Pome et al. recommended that a right thoractomy may be employed for patients without significant ectasia of the origin of the Right SCA; patients with ectasia should undergo a left thoracotomy and cervical incision [15].

The importance of dividing the stump proximally is again highlighted in the paper by Pome. He advocated using the aorta rather than the carotid to avoid a possible subclavian steal syndrome [15].

Janssen et al. reports six cases of dysphagia lusoria diagnosed and managed between 1992 and 1997. Three patients responded to either medical management (antacids, etc.), or dietary modification. One patient underwent a right carotid-subclavian end to side bypass via a right supraclavicular approach. A persistent RSCA stump may account for his occasional residual dysphagia for solid food. Two patients underwent a two incision approach (i.e., thoracotomy and cervical incision) [7].

Kieffer et al. have the largest single-centre series of patients who have received therapy for symptomatic or aneurismal aberrant subclavian arteries. They divided their patients into four distinct subgroups:(1)dysphagia lusoria without aneurysm,(2)symptomatic occlusive disease of the artery,(3)aneurysmal disease of the artery itself,(4)aneurysmal disease of the thoracic aorta or origin of the aberrant artery.

It would appear sensible to manage all patients with aneurismal disease with stent grafting in light of the high rupture rate (22.6%) and consequent mortality rate (100%) independent of the diameter of the aneurysm. The perioperative rate of patients undergoing surgical repair of these aneurysms was 26.9% [12].
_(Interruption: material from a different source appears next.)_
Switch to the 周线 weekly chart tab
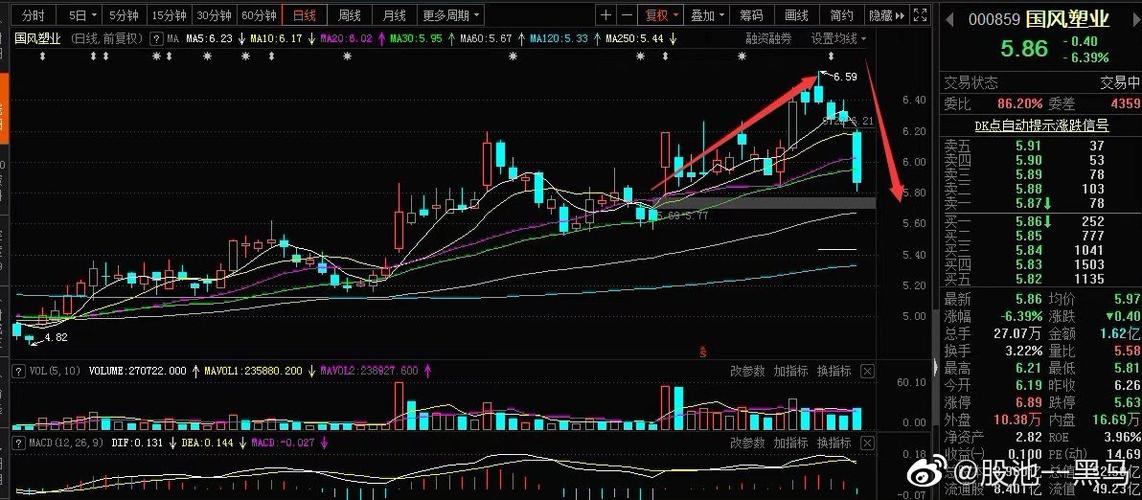The height and width of the screenshot is (500, 1142). click(x=349, y=16)
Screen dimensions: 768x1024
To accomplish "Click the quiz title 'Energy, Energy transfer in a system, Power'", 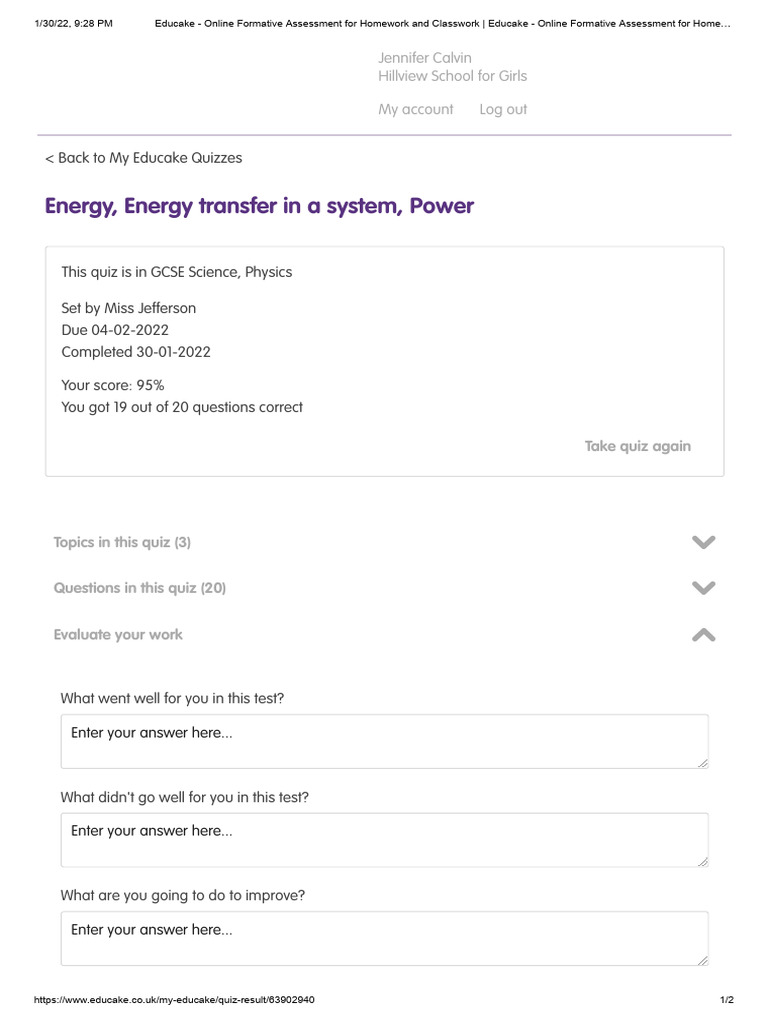I will [x=259, y=206].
There are few reports in the literature of endovascular or hybrid approaches to this pathology. Although long-term results are still pending, initial results are promising. Shennib and Diethrich have described minimally invasive, hybrid endovascular approaches. A right supraclavicular approach was used to perform a right carotid-subclavian bypass prior to division of the right SCA. They then deployed an occluder in an antegrade fashion into the proximal end of the right SCA in order to maintain good control of the deployment and to avoid embolization of the occluder into the aortic arch from a retrograde approach. A right femoral artery access was used via a 9F sheath [20].

Endoluminal grafts have also been used with some success in the presence of aneurysm of the ARSA origin. In these cases it may be necessary to consider performing a further anastomosis between the left carotid and subclavian artery if overstenting was intended.

Kopp et al. have reported a series of six patients managed by a variety of techniques during a seventeen year period. One of the patients had a covered wall stent with an occluded proximal stent graft lumen inserted via a transbrachial approach. The right SCA was then anastomosed to the right common carotid artery [21].

3. Conclusions

We present a case where the right subclavian artery originated as the final branch of the aortic arch, coursed posterior to the oesophagus, and coexisted with a bicarotid trunk.

It is believed that the combination of the common carotid origins with the retroesophageal course of the aberrant vessel more frequently accounts for symptoms in the absence of an aneurysm of the origin of the aberrant vessel.

Several techniques to manage the aberrant vessel have been described in the literature with varied success.


Surgical Access:(1)left or right thoracotomy,(2)median sternotomy or trans-sternal,(3)cervical,(4)right supraclavicular,(5)endovascular,(6)hybrid.

Reconstructions:(1)simple ligation and division,(2)right subclavian artery to ascending arch,(3)right subclavian artery to carotid artery,(4)stent-grafting for aneurismal disease.

We favoured open ligation and transposition to the right carotid artery via a right supraclavicular approach. We selected this approach as it has the lowest associated morbidity, but acknowledge the inherent risk of recurrent symptoms should the aberrant vessel not be ligated close enough to its origin.